Bir de; Bruinessen'in ve Canlı-Beysülen'in, Serdi'den aktardıkları bir tanık anlatımına başvuralım;

"Türk generali Nuri Veysi kendisine (Muş-Bulanık'ta bulunan Bediüzzaman) talimat göndererek 'Ne kadar Ermeni-çocuk, yaşlı, kadın davul-zurna varsa toplayıp öldür'mesini ister. Nursi, bunun üzerine bölgede toplanan Ermenileri savaş cephesinde bir derede korumaya alır. Kendilerine yemek verir. Gece karanlığında kendilerinin ölümlerini bekleyen bu insanlara; 'Gidin Rus askerlerinin yanına, eğer kabul ederlerse tümünüzü onlara teslim etmeye çalışırım… Bin beşyüz insanı riskleri göze alarak Rus komutanına gönderdi." (Hasan Hişyar Serdi; Görüş ve Anılarım, s.129)

Bu bilgilerden yola çıkarak, kamuoyunun merak ettiği başka bir sorunun cevabına daha ulaşmak mümkündür. O da Nursi'nin savaştaki rolünün resmi bir vazifelendirme sonucu olup olmadığı tartışmasıdır.
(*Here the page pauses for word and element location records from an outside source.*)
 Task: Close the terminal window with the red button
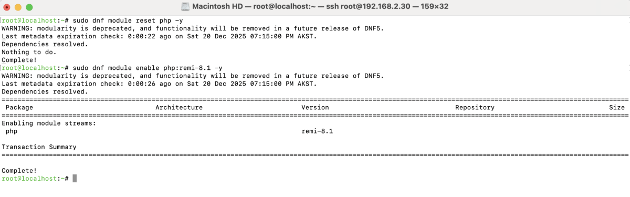[7, 7]

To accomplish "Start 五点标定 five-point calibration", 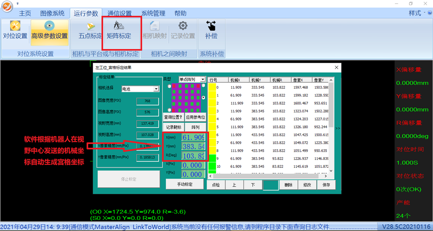I will 90,31.
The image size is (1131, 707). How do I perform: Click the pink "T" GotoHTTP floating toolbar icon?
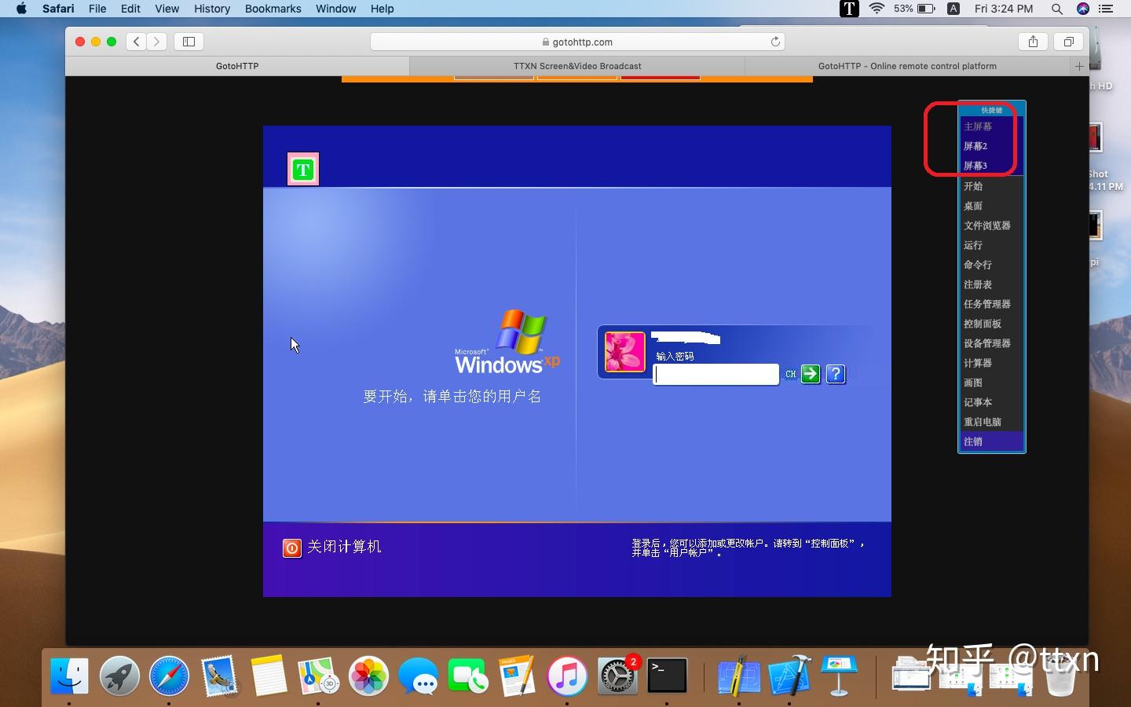click(303, 169)
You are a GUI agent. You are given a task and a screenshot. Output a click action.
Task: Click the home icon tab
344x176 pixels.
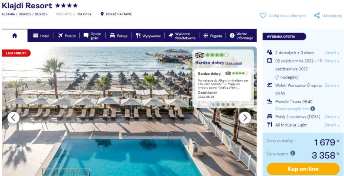click(x=14, y=36)
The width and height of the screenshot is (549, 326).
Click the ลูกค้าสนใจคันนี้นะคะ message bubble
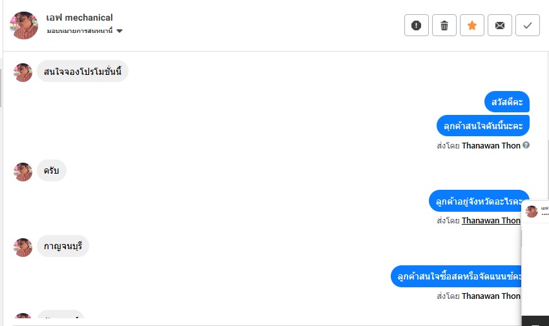pyautogui.click(x=483, y=125)
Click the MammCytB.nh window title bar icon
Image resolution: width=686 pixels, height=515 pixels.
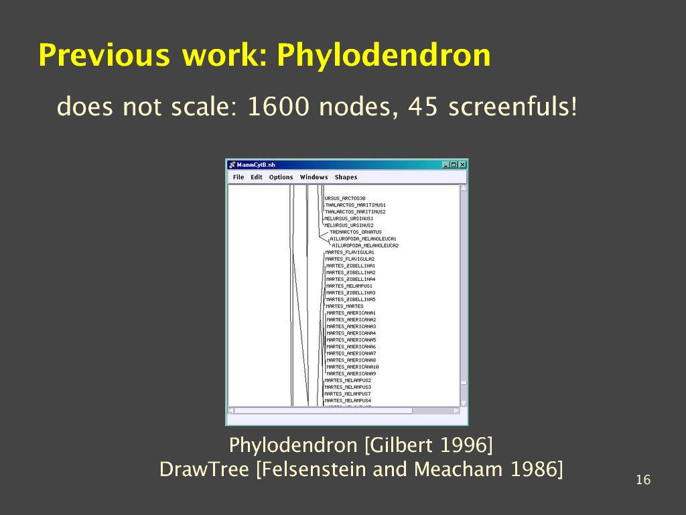[x=232, y=165]
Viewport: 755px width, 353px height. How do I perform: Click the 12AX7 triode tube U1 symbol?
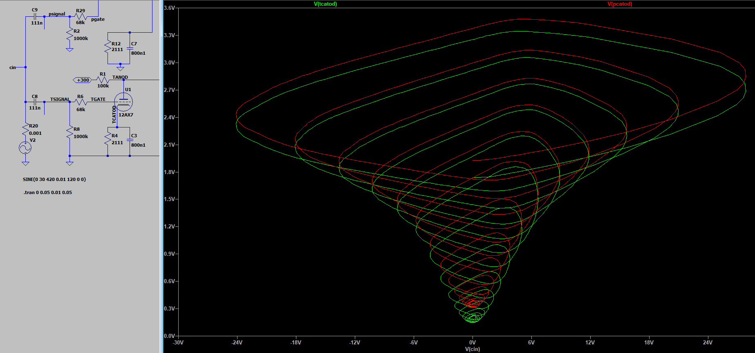point(123,102)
Nursi'nin, Pasinler cephesinde iken kendi insiyatifiyle Erzurum'a gidip önemli gördüğü bir hastayı ziyaret edebildiğini biliyoruz (Lem'alar). Yine; istediği zaman cepheyi bırakıp kâtibi ile beraber Wan'daki medresesine dönüp ilimle uğraşabildiğini gördük. Sonradan yazdığı eserlerde savaş yıllarını anarken kendisinden "Kürd Gönüllü Alay Komutanı" olarak bahsettiğini de dikkate aldığımızda Nursi'nin, gelip çatan cihan savaşında gördüğü vaizlik ve komutanlık gibi vazifelerini, bir emir-komuta zincirine bağlı olarak Enver'in ya da ordunun resmi direktifleriyle değil, kendi iradesiyle ve gönüllü yaptığı sonucuna varırız.

Hatta; Van'ın düşüşünden sonra Bitlis'e kadar vali Cevdet'le beraber yolculuk yaptıkları, bu yolculukta nice katliamlara tanık olduğu iddiası da (age. s. 270) ispat edilememiştir. Hatta elimizde iddianın zıddına, Weld ve Canlı-Beysülen gibi biyografi yazarlarının da daha isabetli buldukları başka bir bilgi mevcuttur;

General Ali İhsan Sabis'in aktarımına göre; Cevdet Paşa ve kuvvetleri Van'dan sonra güneydoğuya yani Başkale ve İran'a doğru geri çekilip burada Halil Paşa'nın Sefer kuvveti ile birleştiler ve uzun yolu takip ederek ancak Haziran 1916'da Bitlis'e vardılar. (Harp Hatıralarım s. 2-437)

Böylece anlaşıldı ki Nursi'nin Van'dan, Vastan (Gevaş) ve Bitlis'e doğru olan yolculuğu, Ermeniler konusunda sicili bir hayli bozuk olan vali Cevdet Belbez ile birlikte gerçekleşmemiştir.